OpenLDAP schemas supported in VMware vCloud Director 9.x


Article ID: 341315


Updated On:


VMware Cloud Director


This article provides information on OpenLDAP schemas supported in vCloud Director 9.x and the derivatives of OpenLDAP and schemas that can be used with vCloud Director 9.x when using an Open LDAP identity source.
It also provides information on the requirements for certain objectClasses and attributes and the limitations.
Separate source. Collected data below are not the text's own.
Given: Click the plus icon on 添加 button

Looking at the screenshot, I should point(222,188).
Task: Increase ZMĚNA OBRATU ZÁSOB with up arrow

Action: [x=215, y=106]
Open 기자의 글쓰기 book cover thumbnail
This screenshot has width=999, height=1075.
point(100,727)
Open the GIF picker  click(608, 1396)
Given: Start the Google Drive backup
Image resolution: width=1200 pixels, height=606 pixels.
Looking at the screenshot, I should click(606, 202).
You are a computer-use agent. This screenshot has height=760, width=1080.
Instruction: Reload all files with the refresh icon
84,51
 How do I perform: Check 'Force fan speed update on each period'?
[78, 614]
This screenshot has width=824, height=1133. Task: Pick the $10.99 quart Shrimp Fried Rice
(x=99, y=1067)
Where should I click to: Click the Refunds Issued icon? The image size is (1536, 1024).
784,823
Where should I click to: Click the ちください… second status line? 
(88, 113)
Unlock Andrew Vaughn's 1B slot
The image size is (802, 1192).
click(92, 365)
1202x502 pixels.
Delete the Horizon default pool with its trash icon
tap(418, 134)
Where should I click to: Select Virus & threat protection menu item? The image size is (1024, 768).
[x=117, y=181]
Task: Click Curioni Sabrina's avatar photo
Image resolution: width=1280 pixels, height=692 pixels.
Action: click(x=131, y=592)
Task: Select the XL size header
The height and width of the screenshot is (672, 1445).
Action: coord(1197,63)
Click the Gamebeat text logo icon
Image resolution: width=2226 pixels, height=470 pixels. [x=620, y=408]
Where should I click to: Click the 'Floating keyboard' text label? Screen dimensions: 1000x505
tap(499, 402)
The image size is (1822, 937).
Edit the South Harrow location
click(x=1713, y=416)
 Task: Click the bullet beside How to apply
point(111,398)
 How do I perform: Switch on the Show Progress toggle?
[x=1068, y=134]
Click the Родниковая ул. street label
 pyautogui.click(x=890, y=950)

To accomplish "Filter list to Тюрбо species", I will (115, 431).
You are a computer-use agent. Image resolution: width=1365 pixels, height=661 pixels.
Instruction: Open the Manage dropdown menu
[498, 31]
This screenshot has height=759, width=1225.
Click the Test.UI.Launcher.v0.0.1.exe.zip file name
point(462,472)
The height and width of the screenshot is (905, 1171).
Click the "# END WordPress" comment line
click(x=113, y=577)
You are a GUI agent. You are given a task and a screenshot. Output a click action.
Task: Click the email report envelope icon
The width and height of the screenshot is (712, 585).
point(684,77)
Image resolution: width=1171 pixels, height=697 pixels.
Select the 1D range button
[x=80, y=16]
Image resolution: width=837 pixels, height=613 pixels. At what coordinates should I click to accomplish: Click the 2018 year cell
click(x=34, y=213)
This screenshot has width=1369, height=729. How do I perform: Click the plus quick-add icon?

VMware Cloud Director for Service Provider 9.x


Currently, vCloud Director supports the use of OpenLDAP as an identity source only if it satisfies all of these requirements:
  • The OpenLDAP schema is RFC4519 compliant
  • All users have an objectClass of inetOrgPerson
  • All groups have an objectClass of groupOfUniqueNames
  • All groups have a group membership attribute of uniqueMember
  • All users and group objects have entryUUID configured (The objects have a unique GUID and should not be changing)
Note: This is required for adding users or groups from OpenLDAP to any group or role apart from vSphere.local.
In vSphere 5.5a and later, entryUUID is no longer a required attribute for OpenLDAP users to authenticate, but it still remains a requirement for users/groups to add them into vsphere.local groups.
Users or objects that are deleted and recreated in the LDAP tree without preserving entryUUID may remove the users from vsphere.local groups.

Additional Information

If any of these requirements are missing or if the schema is non-compliant, the OpenLDAP identity source is unsupported with vCenter Single Sign-On.